[Records from a dataset]

==========

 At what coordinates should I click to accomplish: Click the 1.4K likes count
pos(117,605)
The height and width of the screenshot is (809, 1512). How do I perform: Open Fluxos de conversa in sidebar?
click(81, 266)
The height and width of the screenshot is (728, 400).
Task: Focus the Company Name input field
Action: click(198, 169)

==========

[To do]:
Your answer must be an exact copy of every record.

[Exercise output]:
 At what coordinates should I click to accomplish: Click the 1.4K likes count
pos(117,605)
The height and width of the screenshot is (809, 1512). How do I perform: Open Fluxos de conversa in sidebar?
click(81, 266)
The height and width of the screenshot is (728, 400).
Task: Focus the Company Name input field
Action: click(198, 169)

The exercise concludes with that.